KUALA LUMPUR (Nov 23): PRG Holdings Bhd posted a net profit of RM19.41 million for the third quarter ended Sept 30, 2020, compared with a net loss of RM3.94 million a year earlier.
This was mainly due to a one-off realisation of previously unrealised income upon the disposal of a 60% stake in subsidiary Premier De Muara Sdn Bhd (PDMSB), the group said in a stock exchange filing.
This also helps increase the group’s quarterly revenue to RM112.04 million, from RM33.25 million previously.
The group said it sold its 60% stake in PDMSB to Liveintent Sdn Bhd for RM7.2 million cash. The balance 40% is held in PDMSB by Almaharta Sdn Bhd, which is not part of the group.
For the nine months ended Sept 30, PRG posted a net profit of RM14.79 million, compared with a net loss of RM14.02 million in the same period last year.
Nine-month revenue also shot up to RM160.71 million, from RM75.37 million.
PRG said its property division has shifted to projects in the affordable segment.
“We strongly believe that the affordable properties will be in demand, especially in the prime areas of Selangor and Kuala Lumpur.

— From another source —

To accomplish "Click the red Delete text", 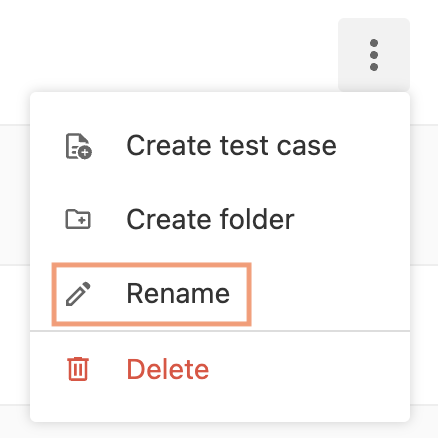I will 168,369.
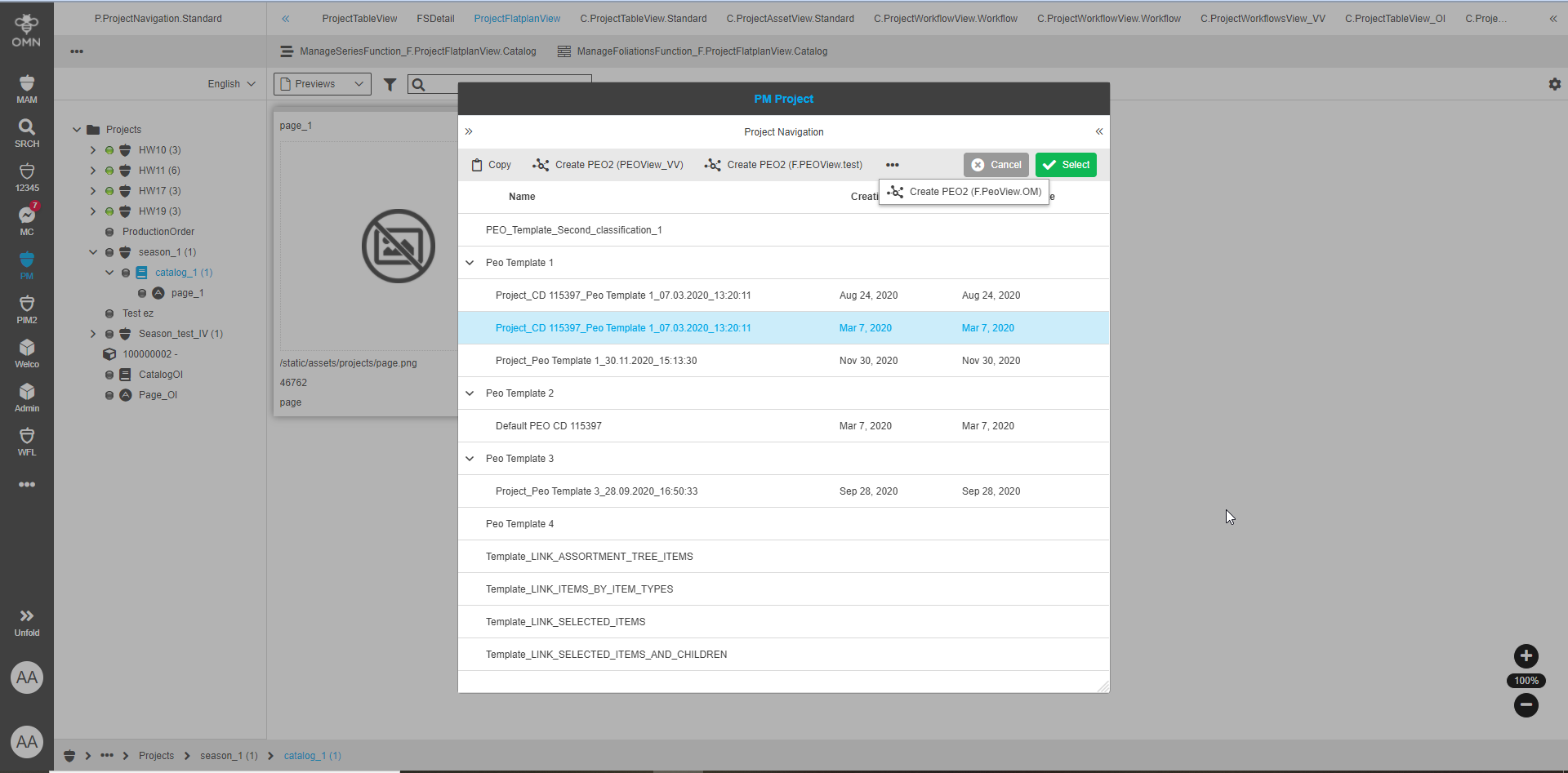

We hope the overnight policy rate reductions during this year by Bank Negara Malaysia will spur a demand in the purchase of properties.
“The group has since shifted (its) focus to affordable property projects going forward, where demand for properties priced below RM500,000 is within the affordable range of the middle income households and constitute more than 50% of our country’s population,” it added.
Meanwhile, PRG said it has also ventured into the harvesting/logging of teak trees, through the acquisition of two parcels of land in Kelantan a year ago.
“The group will endeavour to finalise and secure demand for the teak logs,” it said.
Shares in PRG finished unchanged at 19 sen today, valuing the group at RM81.67 million. The counter saw 6.27 million shares traded.